Tony, que Johnson avait rencontré à l’université, était un jeune intellectuel brillant. Méthodique et rationnel (au contraire de Johnson) mais dénué de goût pour l’académisme (ce qui les rapprochait), ayant tôt trouvé l’âme sœur en la personne de June, l’épouse « idéale », Tony avait devant lui un avenir universitaire prometteur. La maladie en a décidé autrement.
Nombre de chapitres des Malchanceux racontent les visites que Johnson, parfois accompagné, a rendu à June et à Tony, alors que celui-ci était peu à peu gagné par le cancer. Les souvenirs du narrateur sont souvent visuels, parfois sensitifs. Il revoit les appartements ou maisons que le ­couple a occupés, se remémore leurs longues conversations amicales, au cours desquelles les jeunes femmes, il faut bien le reconnaître, n’avaient pas tellement voix au chapitre. Il se souvient aussi du déclin physique et intellectuel de son ami.

Ainsi, B. S. Johnson répond à deux enjeux. Le premier est une marque de fidélité à la promesse faite à Tony alors qu’ « il se désintégrait » : « T’en fais pas mon pote, j’écrirai tout. » Le second tient dans une sorte de poursuite désespérée du sens, qui concerne autant la vie interrompue de Tony que la sienne, car B. S. Johnson, en même temps qu’il évoque son ami, parle beaucoup de lui tel qu’il était à cette époque : son dilettantisme estudiantin au profit de l’écriture romanesque, son grand amour perdu qui porte le nom de Wendy… Or, Johnson en est convaincu : pour lui, « tout est chaos ».
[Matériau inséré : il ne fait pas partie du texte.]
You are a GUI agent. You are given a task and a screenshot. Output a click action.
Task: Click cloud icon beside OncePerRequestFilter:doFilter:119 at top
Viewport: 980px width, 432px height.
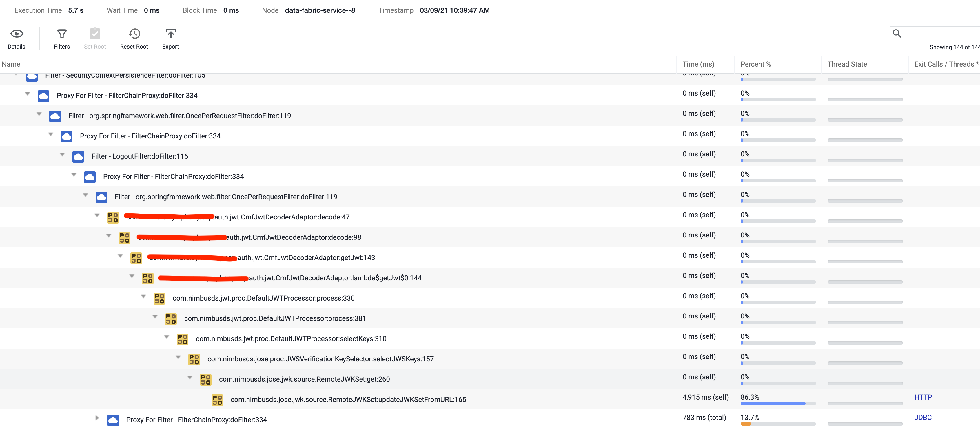(x=55, y=116)
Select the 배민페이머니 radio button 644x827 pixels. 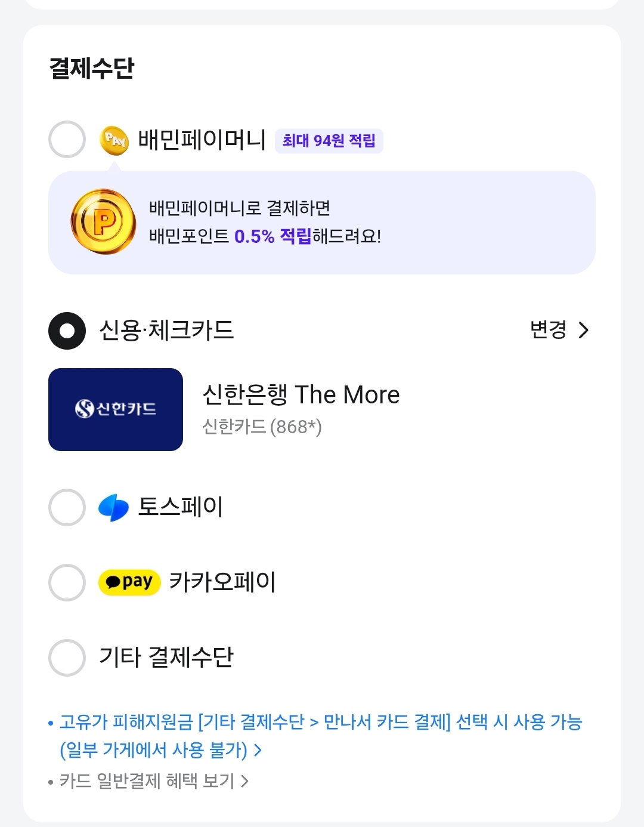[x=67, y=140]
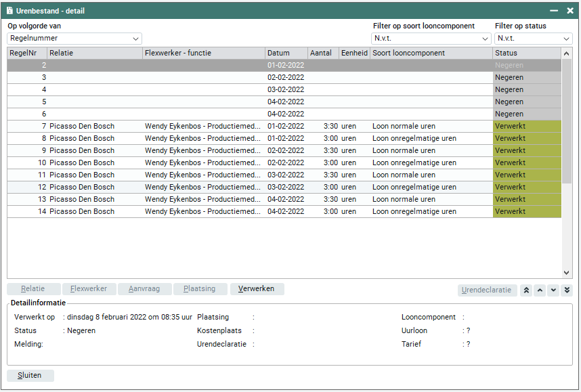
Task: Open the status filter dropdown
Action: pyautogui.click(x=533, y=39)
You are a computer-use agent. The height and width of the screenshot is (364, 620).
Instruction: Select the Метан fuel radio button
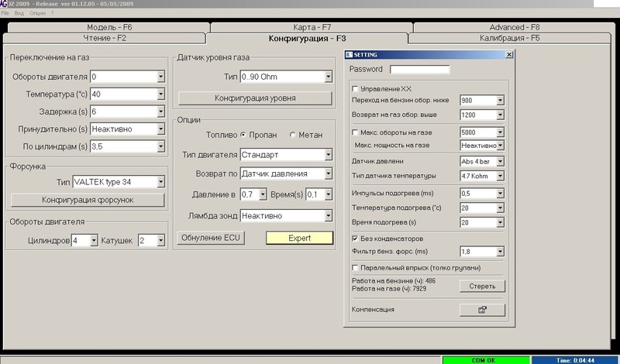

Derrière les emportements parfois injustes mais drôles de ce gros bonhomme mal embouché qu’est Johnson, une vision tragique de l’existence s’impose, où la précarité et l’absurdité de la vie prédominent. Quand il s’agit d’un roman comme les Malchanceux, sans cesse en mouvement, qui ne s’appesantit jamais, cela donne une œuvre profonde et enthousiasmante. Mais quand il s’agit de la vie même de l’auteur…
C’est à celle-là que s’est attelé Jonathan Coe dans une biographie intitulée B. S. Johnson, histoire d’un éléphant fougueux, que publie simultanément Quidam éditeur, à qui l’on doit la découverte en France, depuis quelques années, de l’auteur des Malchanceux [^2]. Passionnante biographie [^3], qui donne amplement la parole aux témoins et aux textes eux-mêmes (puisque relevant de l’autobiographie ou de l’autofiction), ouverte à la complexité et aux paradoxes. Le moindre n’étant pas qu’elle soit écrite par un écrivain à succès (ce que ne fut jamais Johnson, bien au contraire) peu enclin aux expérimentations littéraires, mais qui s’est pourtant passionné pour son aîné avant-gardiste, issu de la classe ouvrière à laquelle il est resté fidèle dans ses engagements citoyens, innovateur colérique, en guerre continue contre l’establishment littéraire, franc du collier, la mélancolie à fleur de peau. Né dans l’ouest de Londres en 1933, il s’est suicidé à 40 ans, en 1973. Inutile de dire que le spectre de la mort l’a toujours accompagné. Ses livres, quant à eux, demeurent d’une vitalité insolente.

[^2]: De B.S. Johnson, Quidam a déjà publié : R.A.S., Infirmière-Chef, une comédie gériatrique ; Christie Malry règle ses comptes ; Chalut ; Albert Angelo.

[^3]: Une rencontre avec Jonathan Coe est organisée par Quidam et la librairie Tschann à Paris, le mardi 9 février, à 20 h, au Reid Hall, 4, rue de Chevreuse, 75006 Paris.